Extract the lines from the one containing "Task: Select the Base network label text" through the last line, inclusive, and reproduce them word for word. Omit the pictures from your answer.

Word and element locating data
'''

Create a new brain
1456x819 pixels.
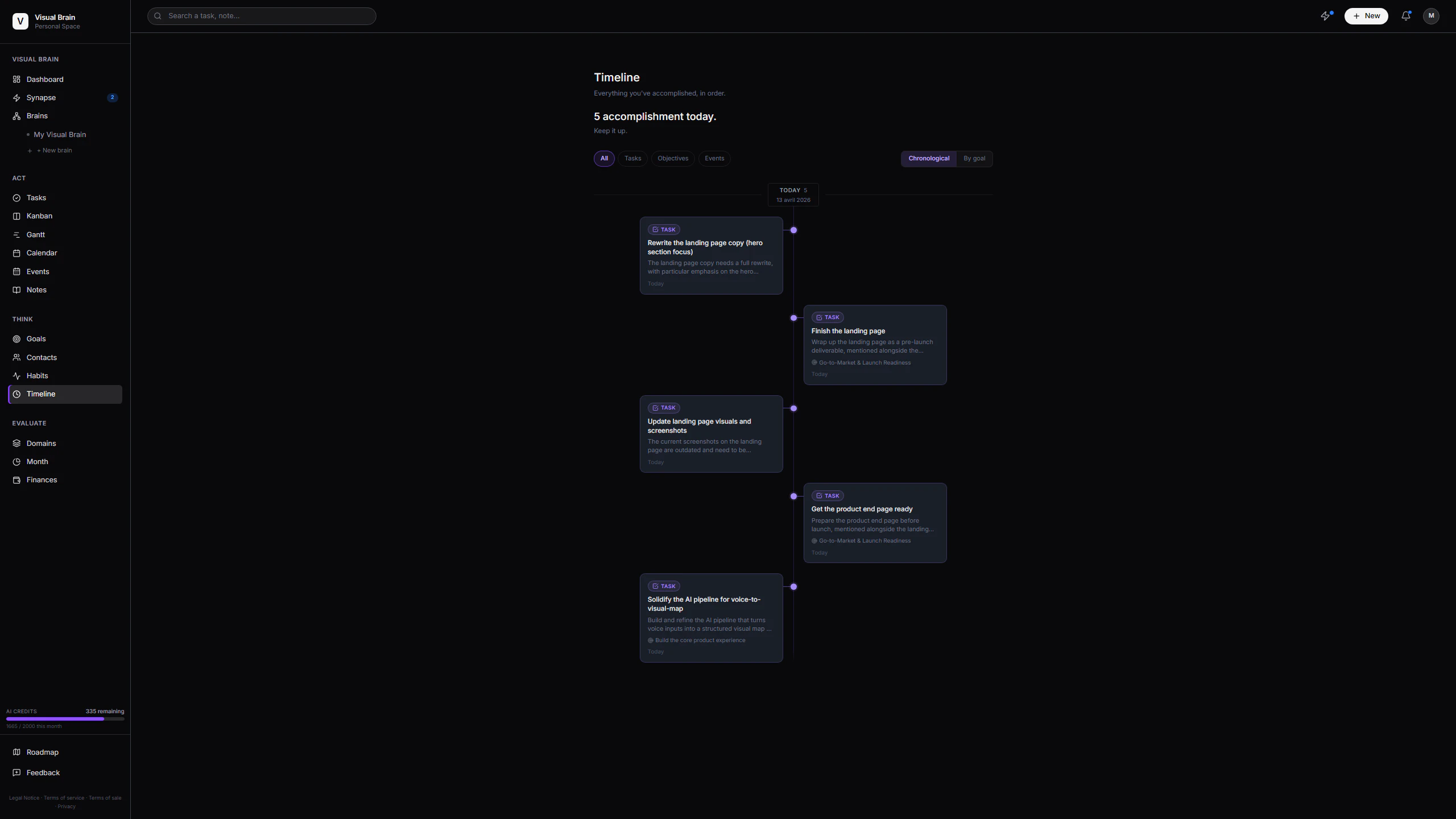(53, 150)
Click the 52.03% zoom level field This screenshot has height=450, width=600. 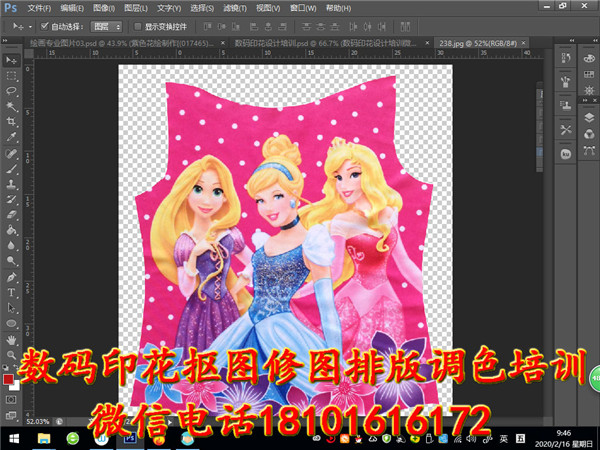tap(37, 422)
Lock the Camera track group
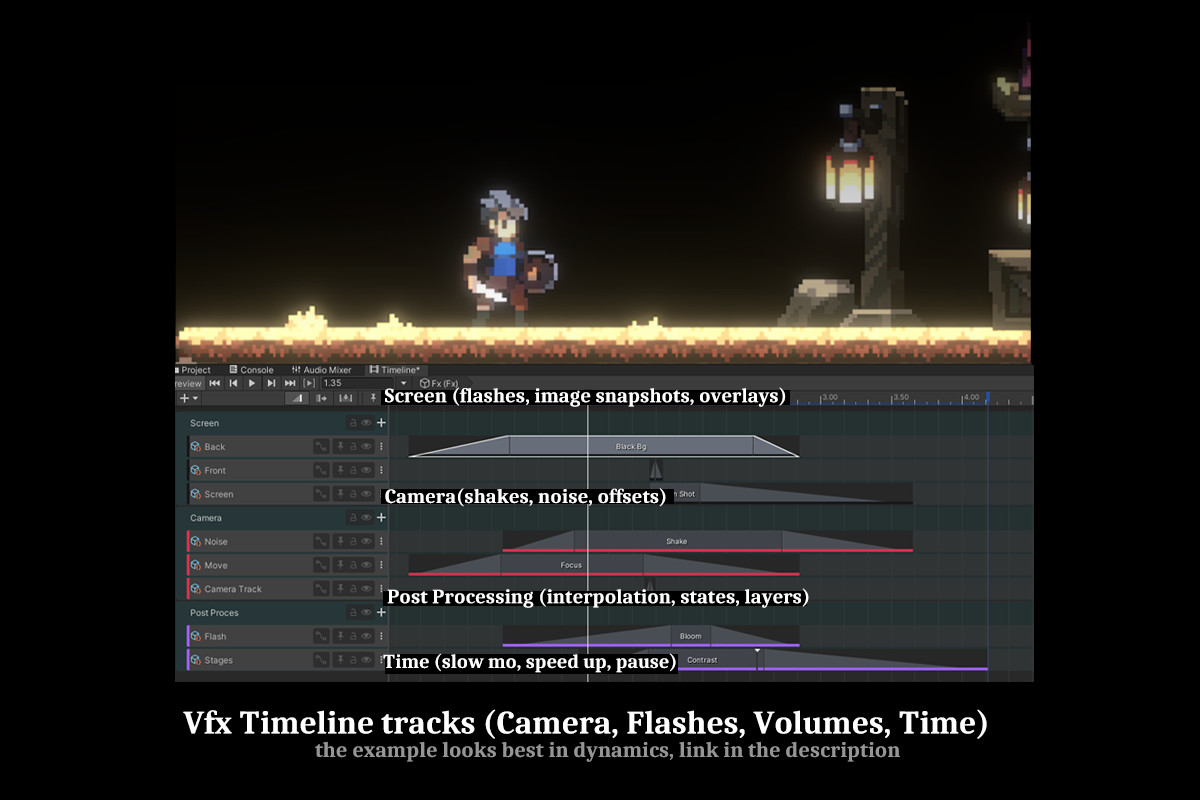 352,518
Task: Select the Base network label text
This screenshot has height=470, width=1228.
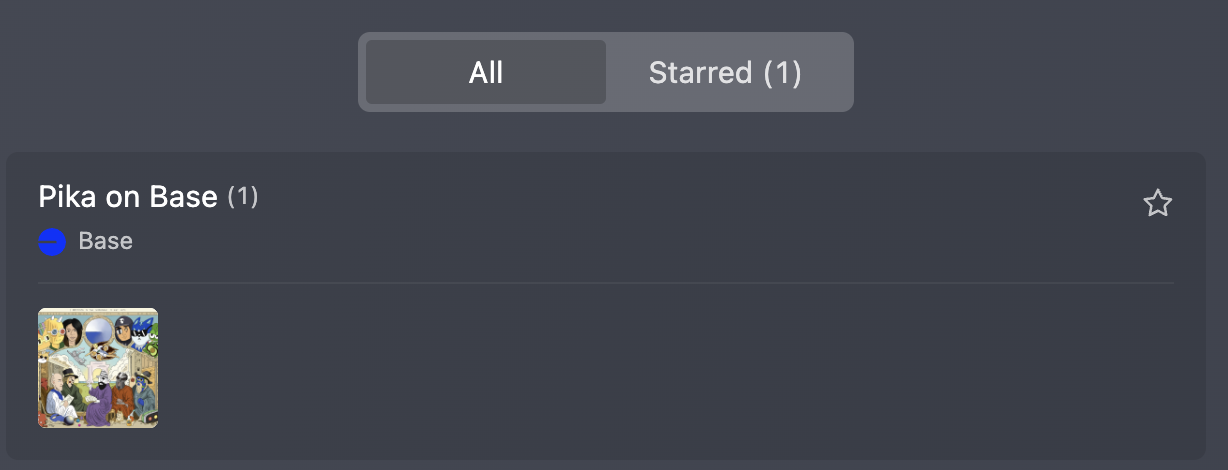Action: click(x=105, y=241)

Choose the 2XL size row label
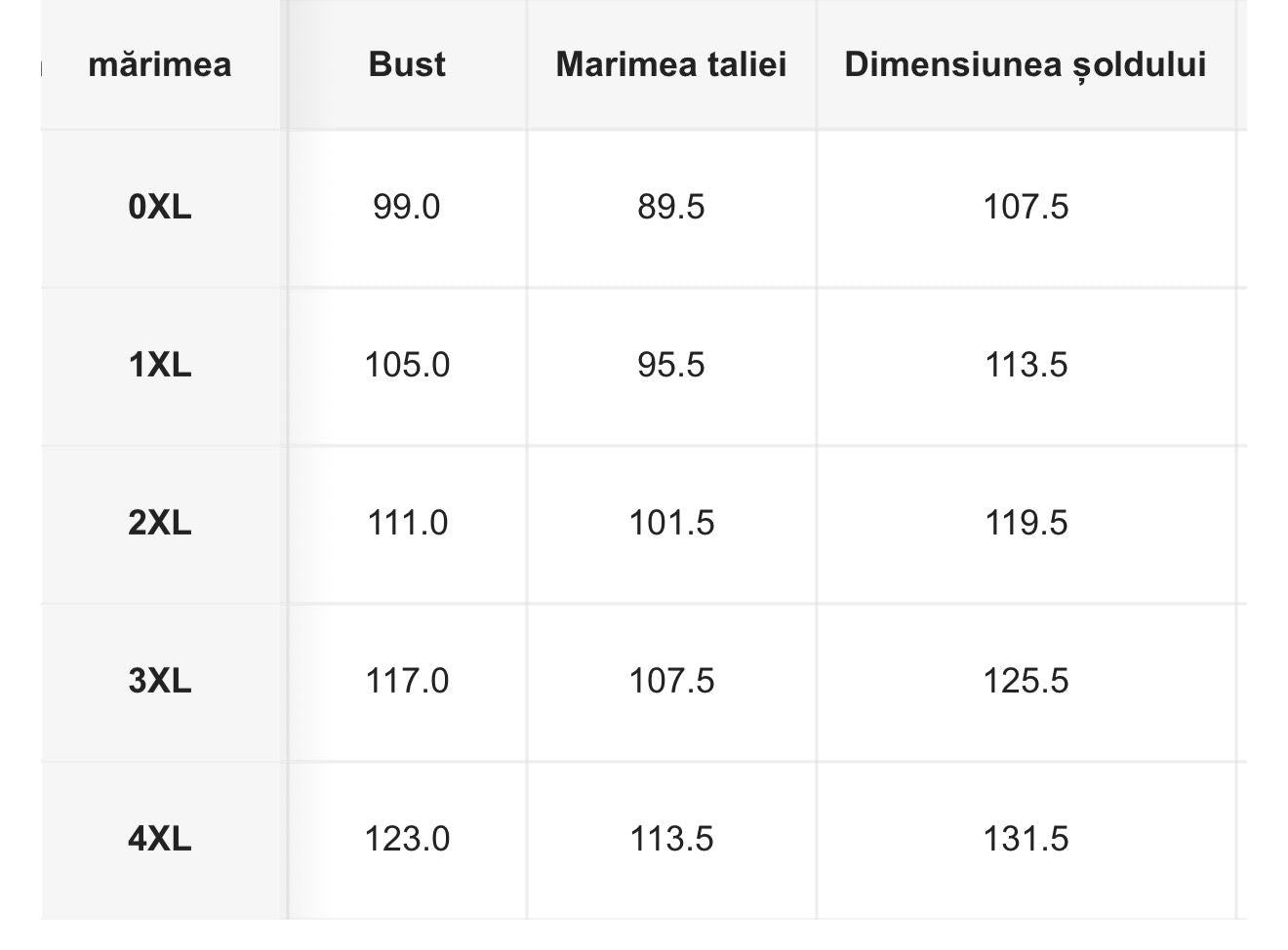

'''

> **FULL ANSWER**:
Task: Select the Base network label text
This screenshot has height=470, width=1228.
Action: click(x=105, y=241)

Choose the 2XL size row label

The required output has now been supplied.